Jacobs is part of an exciting vanguard — the first wave of cancer patients who are benefiting from a more targeted, molecular-based assault on the disease. Old-fashioned chemotherapy and radiation treatments were blunt weapons that killed healthy cells along with malignant ones; the treatments were far too toxic for most patients to endure. By comparison, the new-generation drugs are precision-guided missiles that zero in on tumors with a minimum of collateral damage. Used in combination with advanced techniques for classifying tumors by their molecular signatures and screening patients by their DNA, the drugs are transforming cancer from a deadly disease into a chronic condition that can be managed indefinitely. The FDA, responsible for approving new drugs, acknowledged the trend earlier this year when it issued new guidelines for evaluating this type of molecular and genetic data. "The bench and bedside have merged," says Dr. Roy Herbst of M.D. Anderson Cancer Center. "We are truly in the molecular-targeted era."

After years of feeling that they were losing the war on cancer, doctors and researchers gathered at the American Society of Clinical Oncology meeting in New Orleans reported last week that they finally have a deep enough understanding of the molecular underpinnings of cancer to offer patients new hope. "The paradigm is changing," says Dr. David Sidransky, a cancer specialist at Johns Hopkins Medical Institution. "New targeted drugs are coming, and we have to figure out how to use them."

Identifying Mutations
The detective work required to combat cancer effectively starts with the malignant cell itself. A tumor is essentially an accumulation of mutations. It grows uncontrollably because its DNA, laboring under the weight of layer upon layer of genetic errors, has become unstable and unable to repair itself. By studying those mutations, scientists can learn quite a bit about how a particular cancer cell became malignant and the molecular pathways it uses to get the nutrients it needs to fuel growth. One or several of those mutations may turn out to be the tumor's Achilles' heel — a weakness that makes it vulnerable to a particular drug.

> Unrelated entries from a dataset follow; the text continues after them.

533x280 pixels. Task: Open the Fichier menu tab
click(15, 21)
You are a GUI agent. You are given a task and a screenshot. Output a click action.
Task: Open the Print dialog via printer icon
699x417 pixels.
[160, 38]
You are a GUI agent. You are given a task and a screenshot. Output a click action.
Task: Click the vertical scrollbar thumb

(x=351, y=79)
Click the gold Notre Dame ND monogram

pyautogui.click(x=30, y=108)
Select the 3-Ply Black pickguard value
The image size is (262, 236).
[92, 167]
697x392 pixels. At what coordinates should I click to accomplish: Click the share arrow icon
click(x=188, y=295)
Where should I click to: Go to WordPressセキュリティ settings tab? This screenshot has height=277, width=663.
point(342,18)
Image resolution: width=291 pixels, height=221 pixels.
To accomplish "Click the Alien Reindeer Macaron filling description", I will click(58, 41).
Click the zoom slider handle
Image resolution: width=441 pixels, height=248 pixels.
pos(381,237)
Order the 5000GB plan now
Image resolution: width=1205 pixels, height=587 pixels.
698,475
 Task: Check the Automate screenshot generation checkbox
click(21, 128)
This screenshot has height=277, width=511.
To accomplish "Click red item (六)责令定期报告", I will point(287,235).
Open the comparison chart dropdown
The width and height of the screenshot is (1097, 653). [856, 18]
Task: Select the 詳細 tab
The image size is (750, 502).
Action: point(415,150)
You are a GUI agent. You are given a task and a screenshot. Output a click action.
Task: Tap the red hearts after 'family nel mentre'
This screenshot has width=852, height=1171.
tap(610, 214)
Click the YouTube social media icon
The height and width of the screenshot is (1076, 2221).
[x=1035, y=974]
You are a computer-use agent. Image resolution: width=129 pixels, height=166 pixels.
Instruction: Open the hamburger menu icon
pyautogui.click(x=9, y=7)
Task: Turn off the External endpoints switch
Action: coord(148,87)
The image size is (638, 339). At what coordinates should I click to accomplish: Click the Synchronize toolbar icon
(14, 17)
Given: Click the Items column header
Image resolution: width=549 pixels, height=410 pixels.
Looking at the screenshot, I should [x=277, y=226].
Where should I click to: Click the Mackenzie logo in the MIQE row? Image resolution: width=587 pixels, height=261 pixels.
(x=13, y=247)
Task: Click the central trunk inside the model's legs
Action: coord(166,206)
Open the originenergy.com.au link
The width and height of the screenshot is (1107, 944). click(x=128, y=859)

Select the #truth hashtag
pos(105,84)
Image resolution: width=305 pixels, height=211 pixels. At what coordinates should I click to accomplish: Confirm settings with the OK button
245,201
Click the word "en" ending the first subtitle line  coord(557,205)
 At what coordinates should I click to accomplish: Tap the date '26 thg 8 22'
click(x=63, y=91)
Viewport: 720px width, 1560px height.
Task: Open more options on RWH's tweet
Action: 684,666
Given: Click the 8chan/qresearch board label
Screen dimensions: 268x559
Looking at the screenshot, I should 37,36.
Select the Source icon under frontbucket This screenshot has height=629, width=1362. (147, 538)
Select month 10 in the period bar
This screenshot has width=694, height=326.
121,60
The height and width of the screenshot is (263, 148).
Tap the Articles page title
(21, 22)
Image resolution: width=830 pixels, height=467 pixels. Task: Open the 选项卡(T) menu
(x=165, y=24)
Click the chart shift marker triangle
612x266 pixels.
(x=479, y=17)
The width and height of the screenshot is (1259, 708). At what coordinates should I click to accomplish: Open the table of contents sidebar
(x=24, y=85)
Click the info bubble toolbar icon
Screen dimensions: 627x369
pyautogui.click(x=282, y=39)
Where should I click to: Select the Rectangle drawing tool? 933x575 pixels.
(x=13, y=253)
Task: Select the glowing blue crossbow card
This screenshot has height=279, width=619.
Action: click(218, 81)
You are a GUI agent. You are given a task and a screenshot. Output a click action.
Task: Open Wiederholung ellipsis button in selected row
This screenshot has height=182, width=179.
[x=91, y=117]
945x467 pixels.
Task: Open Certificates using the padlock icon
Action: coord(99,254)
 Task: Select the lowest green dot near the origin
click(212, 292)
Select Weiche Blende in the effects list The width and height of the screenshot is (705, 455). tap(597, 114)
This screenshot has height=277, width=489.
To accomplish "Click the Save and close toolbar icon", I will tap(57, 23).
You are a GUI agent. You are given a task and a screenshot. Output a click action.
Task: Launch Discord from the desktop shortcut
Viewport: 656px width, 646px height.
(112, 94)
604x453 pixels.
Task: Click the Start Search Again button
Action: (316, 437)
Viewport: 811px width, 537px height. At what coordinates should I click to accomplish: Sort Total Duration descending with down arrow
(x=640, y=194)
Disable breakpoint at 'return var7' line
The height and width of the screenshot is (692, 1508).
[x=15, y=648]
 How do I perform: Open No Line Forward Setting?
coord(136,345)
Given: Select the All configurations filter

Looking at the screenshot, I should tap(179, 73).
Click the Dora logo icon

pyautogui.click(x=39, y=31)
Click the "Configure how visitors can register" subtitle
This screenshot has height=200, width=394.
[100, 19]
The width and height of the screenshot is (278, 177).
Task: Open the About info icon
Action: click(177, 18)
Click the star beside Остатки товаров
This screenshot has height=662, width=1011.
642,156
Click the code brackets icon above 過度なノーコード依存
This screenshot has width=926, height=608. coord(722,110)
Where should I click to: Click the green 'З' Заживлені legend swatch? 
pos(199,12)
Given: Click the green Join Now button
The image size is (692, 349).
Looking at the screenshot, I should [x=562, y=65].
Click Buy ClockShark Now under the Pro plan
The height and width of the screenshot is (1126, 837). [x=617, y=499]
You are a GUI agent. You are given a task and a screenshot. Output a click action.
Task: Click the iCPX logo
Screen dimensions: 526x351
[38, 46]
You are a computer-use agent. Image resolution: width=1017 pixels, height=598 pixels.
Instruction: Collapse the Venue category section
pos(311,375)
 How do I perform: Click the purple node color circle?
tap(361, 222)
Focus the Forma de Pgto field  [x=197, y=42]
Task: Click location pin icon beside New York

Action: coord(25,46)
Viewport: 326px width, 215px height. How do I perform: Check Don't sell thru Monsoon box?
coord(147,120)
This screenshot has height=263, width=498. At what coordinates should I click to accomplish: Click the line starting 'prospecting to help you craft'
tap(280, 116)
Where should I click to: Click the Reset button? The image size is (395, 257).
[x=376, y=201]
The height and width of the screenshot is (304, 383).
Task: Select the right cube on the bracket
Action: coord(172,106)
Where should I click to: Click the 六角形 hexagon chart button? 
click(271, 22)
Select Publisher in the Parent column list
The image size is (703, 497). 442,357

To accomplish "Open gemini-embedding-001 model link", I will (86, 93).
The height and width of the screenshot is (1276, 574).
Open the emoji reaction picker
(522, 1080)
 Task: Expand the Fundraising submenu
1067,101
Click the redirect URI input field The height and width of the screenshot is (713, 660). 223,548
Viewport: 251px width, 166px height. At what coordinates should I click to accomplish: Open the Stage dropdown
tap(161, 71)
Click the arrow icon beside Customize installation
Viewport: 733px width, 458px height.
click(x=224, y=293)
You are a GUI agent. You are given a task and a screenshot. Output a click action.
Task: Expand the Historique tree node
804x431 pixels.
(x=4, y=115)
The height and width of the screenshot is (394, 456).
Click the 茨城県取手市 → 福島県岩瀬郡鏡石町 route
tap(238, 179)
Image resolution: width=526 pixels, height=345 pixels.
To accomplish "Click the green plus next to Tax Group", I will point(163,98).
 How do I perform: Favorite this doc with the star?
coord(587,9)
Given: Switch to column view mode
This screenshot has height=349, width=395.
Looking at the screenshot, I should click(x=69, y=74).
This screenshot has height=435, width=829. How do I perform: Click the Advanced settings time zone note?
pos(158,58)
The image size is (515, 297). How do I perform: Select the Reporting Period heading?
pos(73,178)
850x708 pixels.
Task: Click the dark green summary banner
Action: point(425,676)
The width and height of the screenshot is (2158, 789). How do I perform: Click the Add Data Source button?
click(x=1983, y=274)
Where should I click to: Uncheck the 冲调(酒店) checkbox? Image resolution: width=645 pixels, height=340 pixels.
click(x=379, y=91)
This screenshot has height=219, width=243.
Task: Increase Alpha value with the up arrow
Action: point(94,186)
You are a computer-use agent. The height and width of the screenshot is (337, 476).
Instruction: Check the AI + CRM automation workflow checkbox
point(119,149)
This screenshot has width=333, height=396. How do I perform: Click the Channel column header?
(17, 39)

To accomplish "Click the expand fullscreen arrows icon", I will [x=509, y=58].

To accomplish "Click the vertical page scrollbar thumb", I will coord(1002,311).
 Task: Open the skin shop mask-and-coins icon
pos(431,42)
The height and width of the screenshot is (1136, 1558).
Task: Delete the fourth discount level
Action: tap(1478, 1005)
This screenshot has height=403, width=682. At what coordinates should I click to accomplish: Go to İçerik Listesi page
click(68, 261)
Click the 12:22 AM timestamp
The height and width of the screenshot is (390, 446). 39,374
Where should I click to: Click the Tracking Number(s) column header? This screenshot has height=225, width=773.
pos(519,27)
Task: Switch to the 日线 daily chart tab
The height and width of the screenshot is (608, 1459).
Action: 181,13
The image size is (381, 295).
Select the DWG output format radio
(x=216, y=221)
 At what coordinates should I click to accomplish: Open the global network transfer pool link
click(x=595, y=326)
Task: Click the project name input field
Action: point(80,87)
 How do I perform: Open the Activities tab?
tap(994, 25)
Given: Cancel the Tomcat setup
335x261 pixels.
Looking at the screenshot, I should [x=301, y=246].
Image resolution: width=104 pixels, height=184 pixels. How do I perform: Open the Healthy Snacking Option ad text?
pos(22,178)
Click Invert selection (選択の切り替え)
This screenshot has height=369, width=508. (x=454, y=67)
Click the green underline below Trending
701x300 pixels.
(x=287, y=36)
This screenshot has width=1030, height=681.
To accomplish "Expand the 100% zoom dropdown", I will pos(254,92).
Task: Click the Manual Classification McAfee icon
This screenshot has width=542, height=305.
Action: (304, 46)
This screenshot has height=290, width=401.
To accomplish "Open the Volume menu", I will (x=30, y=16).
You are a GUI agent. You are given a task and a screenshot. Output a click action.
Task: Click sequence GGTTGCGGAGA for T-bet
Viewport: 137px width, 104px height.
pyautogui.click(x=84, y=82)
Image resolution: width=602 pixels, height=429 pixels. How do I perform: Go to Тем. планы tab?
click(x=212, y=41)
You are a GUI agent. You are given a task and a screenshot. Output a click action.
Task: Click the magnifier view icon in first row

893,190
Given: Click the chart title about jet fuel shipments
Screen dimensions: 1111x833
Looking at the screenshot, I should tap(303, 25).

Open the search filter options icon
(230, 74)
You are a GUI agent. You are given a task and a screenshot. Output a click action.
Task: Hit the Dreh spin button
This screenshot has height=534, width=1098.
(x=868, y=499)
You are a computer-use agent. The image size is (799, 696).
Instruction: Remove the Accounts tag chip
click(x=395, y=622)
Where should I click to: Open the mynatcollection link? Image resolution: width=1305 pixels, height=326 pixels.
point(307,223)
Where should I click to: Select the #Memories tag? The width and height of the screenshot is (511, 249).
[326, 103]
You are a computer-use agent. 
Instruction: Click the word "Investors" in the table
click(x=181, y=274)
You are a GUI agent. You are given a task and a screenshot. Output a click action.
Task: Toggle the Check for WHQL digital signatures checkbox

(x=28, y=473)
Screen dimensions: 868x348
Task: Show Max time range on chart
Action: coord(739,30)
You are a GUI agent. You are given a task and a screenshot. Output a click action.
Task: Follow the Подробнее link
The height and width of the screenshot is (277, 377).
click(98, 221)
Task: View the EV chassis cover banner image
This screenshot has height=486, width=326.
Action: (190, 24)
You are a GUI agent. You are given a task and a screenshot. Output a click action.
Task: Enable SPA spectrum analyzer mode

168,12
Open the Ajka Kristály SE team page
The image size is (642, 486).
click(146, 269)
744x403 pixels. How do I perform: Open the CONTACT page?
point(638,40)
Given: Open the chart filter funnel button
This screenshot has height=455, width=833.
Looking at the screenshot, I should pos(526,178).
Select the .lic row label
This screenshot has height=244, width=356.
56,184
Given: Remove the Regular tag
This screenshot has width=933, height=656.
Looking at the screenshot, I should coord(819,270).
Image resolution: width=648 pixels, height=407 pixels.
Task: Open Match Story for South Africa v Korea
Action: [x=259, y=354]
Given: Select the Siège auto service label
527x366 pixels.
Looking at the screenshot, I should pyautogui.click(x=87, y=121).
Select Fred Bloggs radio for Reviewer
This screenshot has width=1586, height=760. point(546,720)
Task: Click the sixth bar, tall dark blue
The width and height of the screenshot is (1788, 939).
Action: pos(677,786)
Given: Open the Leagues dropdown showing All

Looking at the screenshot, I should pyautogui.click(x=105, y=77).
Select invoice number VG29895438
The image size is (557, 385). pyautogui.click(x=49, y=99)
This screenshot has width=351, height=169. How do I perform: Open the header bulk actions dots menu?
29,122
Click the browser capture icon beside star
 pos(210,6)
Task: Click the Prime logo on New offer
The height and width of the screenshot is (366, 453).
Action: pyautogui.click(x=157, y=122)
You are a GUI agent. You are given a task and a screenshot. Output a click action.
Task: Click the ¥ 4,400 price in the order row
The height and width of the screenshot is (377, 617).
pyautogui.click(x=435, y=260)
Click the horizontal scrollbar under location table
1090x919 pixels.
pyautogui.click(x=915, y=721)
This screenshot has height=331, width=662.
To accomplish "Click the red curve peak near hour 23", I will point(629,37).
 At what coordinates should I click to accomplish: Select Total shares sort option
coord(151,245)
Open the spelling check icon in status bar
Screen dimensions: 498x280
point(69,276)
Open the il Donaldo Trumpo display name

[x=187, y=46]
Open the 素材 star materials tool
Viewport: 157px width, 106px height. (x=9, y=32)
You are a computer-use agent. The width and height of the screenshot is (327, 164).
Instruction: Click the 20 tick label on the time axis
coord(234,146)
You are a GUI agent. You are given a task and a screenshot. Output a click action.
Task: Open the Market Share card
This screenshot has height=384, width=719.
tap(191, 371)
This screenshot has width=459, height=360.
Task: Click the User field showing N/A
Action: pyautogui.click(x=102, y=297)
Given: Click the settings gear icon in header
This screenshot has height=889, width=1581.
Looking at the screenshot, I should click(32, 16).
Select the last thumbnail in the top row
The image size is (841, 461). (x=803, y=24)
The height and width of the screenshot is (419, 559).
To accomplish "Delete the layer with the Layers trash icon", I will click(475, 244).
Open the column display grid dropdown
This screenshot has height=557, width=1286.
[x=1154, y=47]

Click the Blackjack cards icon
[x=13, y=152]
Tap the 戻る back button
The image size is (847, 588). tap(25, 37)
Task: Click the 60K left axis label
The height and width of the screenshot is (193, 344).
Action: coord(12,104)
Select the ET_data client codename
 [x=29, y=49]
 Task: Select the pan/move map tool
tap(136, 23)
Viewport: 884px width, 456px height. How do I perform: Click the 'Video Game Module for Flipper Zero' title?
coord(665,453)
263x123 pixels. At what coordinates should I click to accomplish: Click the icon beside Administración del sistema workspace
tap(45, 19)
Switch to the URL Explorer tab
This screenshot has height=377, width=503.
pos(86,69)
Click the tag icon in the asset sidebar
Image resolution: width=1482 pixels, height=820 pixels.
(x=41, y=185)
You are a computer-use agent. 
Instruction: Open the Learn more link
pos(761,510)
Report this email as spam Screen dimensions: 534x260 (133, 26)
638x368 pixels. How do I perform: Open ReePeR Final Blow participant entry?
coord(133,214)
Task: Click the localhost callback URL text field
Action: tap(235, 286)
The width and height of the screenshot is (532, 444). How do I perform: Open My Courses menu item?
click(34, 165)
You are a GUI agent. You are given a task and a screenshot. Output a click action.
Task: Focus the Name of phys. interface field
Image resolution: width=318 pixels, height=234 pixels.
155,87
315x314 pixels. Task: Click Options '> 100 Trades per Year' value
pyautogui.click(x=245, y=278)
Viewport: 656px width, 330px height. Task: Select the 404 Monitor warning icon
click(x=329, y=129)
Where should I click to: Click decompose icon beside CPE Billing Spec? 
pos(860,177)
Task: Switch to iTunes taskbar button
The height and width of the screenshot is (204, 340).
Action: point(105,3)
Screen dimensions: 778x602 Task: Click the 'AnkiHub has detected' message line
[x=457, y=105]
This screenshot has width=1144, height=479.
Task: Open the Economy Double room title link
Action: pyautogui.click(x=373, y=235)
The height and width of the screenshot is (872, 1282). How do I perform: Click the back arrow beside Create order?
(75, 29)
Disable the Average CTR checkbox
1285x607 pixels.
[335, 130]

At the meeting in New Orleans, two groups of scientists, one based at Massachusetts General Hospital (MGH) and another at the Dana-Farber Cancer Institute, reported on their search for such a weakness among a small group of lung-cancer patients taking gefitinib (trade name: Iressa), a recently approved drug that blocks a key protein known as the epidermal growth factor. Cancer cells need epidermal growth factor to continue dividing; design a drug that blocks its action, and you can slow or even prevent further growth.

In the MGH trial, doctors studied 16 cancer patients who were treated with Iressa. Nine saw their tumors shrink, but the drug had little effect on the rest. It turns out that eight of the nine patients who benefited from gefitinib had mutations in the receptor that binds to the cancer's epidermal growth factor; none of the patients who didn't respond had the mutations. Growth factors tend to fit into receptors on a cell's surface like keys into locks. Somehow, the changes in the eight patients made their receptor locks a better fit for the gefitinib key.

In the Dana-Farber study, researchers looked at a larger number of patients in the U.S. and Japan and found a similar pattern with a different set of mutations in the same receptor. "Knowing that those drugs will work brings us closer to being able to screen patients and target the right drugs to them," says Dr. Thomas Lynch, who led the MGH study. His group is analyzing still more lung-cancer patients, and if the results hold up, doctors may soon be able to identify these super-responding patients as soon as their cancers are diagnosed. That will allow physicians to bypass chemotherapy and start these patients on gefitinib as their first line of treatment.

Tracking Changes
Cancer cells are not static creatures. As a tumor develops, it begins to change genetically and physically, and scientists are trying to identify those changes through the various compounds a cancer cell secretes as it ages. As they are released in the blood or urine, those compounds offer doctors a window onto the disease, allowing them to see what the cancer cells are doing without having to biopsy the tumor. "A tumor that was removed three years ago and has spread is probably not the same tumor anymore," notes Howard McLeod, a professor of oncology at Washington University in St. Louis, Mo. "For a tumor to have survived a first-line therapy, something changed to give it an advantage. For it to survive second-line therapy, something else changed. And for it to survive long enough to spread to other sites, then something more is different."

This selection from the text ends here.